Watson laid out a very large amount of his own money on them, but was unable to obtain any compensation, although he sent Mr. Creassey, the superintendent of the works, expressly to England to represent the case. He then constructed two ships, the Nonsuch, thirty-six guns, and Surprise, thirty-two. They were built by George Louch with native shipwrights under his personal direction, and were intended to prey upon the Spanish commerce off the Philippine Islands; but he shared the ill-favour into which his patron Clive had fallen: the application made by his agent for letters of marque was refused, and Watson employed the ships in commerce.
Watson was promoted to be lieutenant-colonel on 19 Jan. 1775, after his return to England. In 1776 he published a translation of Euler's 'Compleat Theory of the Construction and Properties of Vessels' (London, 8vo; 2nd edit. 1790). He enriched it with many additions of his own, and the English edition has this superiority over the French - that it contains a supplement which Euler sent the translator in manuscript just as he had finished the translation of the published French work. Watson applied the principles laid down in the construction of the vessels he built in India, which proved the fastest vessels then built.
In 1780 Watson was recalled to India, and took with him the mathematician Reuben Barrow, who had been assistant to Maskelyne at the royal observatory, and to whose care had been committed the celebrated Schiehallion experiments and observations.
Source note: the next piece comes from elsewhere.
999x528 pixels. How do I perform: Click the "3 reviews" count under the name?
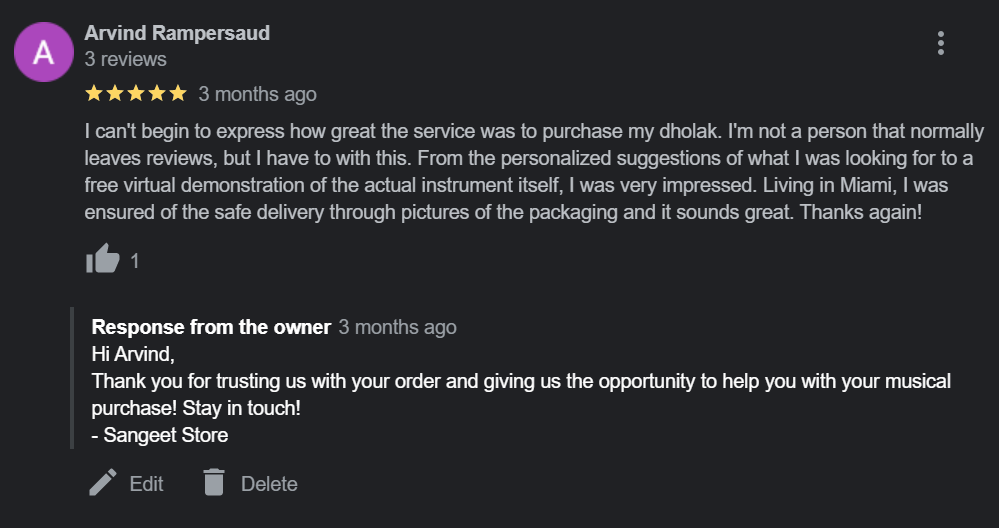tap(125, 59)
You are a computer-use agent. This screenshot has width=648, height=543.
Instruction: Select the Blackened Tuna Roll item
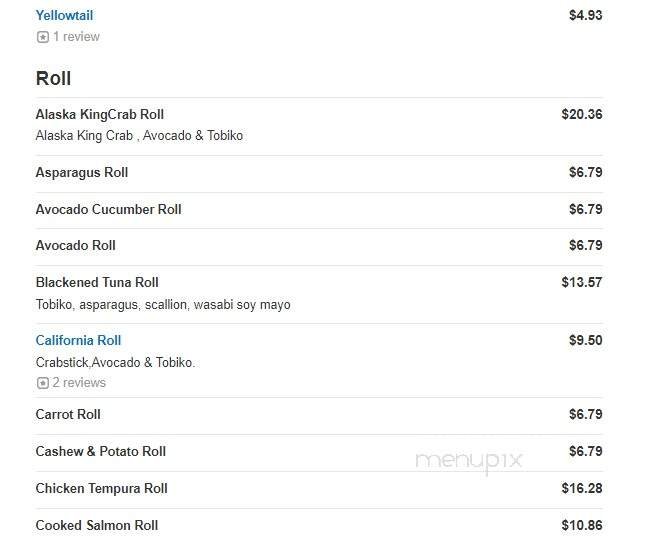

Finding his health impaired by climate and hard service, Watson resigned the service on 16 Jan. 1786, and embarked in the spring; but his health failed, and he landed at Dover, only to die on 17 Sept. 1786. He was buried in a vault of St. Mary's Church, Dover, on the 22nd. An engraved portrait is mentioned by Evans (Cat. i. 11006).
Watson married in India, and his wife accompanied him to England. Having omitted to alter a will made before marriage, his considerable fortune went to a natural daughter living under the care of Mrs. Richardson of Holbeach. She married Charles Schreiber.[India Office Records; War Office Records; Royal Engineers' Records; European Magazine, 1787, which contains a portrait of Watson; Gent. Mag. 1786, 1810, and 1833; Notes and Queries, 1st ser. i. and iii.]